Indian Rupee: Outlook for 2018-19

Since beginning of 2018, rupee is falling consistently and is in search of bottom. By end of August, it touched 71 per US Dollar. India is net importer and hence currency depreciation will have negative socio-economic consequences, may be political too!

Let us discuss one by one. Economic consequences are obvious. As a net importer, the country will have to pay relatively fat bill, more currency out flow will result into increased fiscal deficit. Fiscal deficit will have negative impact on government welfare and other projects. The cost will increase, shortage of fund will lead to delayed execution and cascading incremental cost. Loss of jobs and inflation will lead to less saving, consequently less investment. Central bank have to increase interest rate to promote saving, higher financing cost for business and thin bottom line.

Some one made a statement that even dollar touch to 80 rupee, no need to worry. It seems, this is anticipation that the depreciation will continue. The statement is to caution public that be ready to pay 80 rupees per dollar. This anticipation is based on sound future events. After 5th November 2018, US sanctions on Iran will prevent import of oil against rupee or domestic goods and the exchequer has to pay dollar. Mid-term poll in US, its outcome and possible interest rate hike by US central bank have bearing on dollar demand.

Already higher unemployment in India will add numbers of unemployed to eat up 8.2 percent growth. Increased gini index, inequality, inflation and unemployment may have higher crime rates like return of check issued for future payment, default in loan, theft and street fighting. Change of 2014 regime was impacted by several adversaries, one of them was falling rupee. 2019 may not be different if rupee continue to fall.

There is no short term solution or remedies to protect the economy. Long term solution lies in the fact that government should find ways to decrease oil import bill and increase export revenue. There is no short cut and there can not short cut. The sound path can not be carved out by political slogans and popular rhetoric. Only economist and ground level leaders can find the solution. Leaders imposed from high-command and leaders grown in airconditioned chambers can not find solution. To be effective, one has to go and study in Harvard. One has to do hard work.
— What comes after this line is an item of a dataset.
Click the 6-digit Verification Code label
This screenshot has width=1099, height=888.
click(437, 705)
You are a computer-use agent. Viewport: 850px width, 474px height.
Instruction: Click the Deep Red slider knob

One has to understand nitty-gritty of Indian economics. Harvard does not teach Indian economics. It give you sound knowledge of principles. You have apply principles as it fits to local socio-economic factors. One size does not fit all. What is true for USA or Europe or Japan or Israel may not be true for India. To understand the ground level current, you have to go and feel that current. By addressing election rallies and attracting people to clap rhetoric can not resolve the problem that country is facing.

BTW, the most affected people due to rupee depreciation is bottom of pyramid, 70-80% population at bottom! No economist will support the statement that falling rupee is not a matter of worry. They will laugh at it!!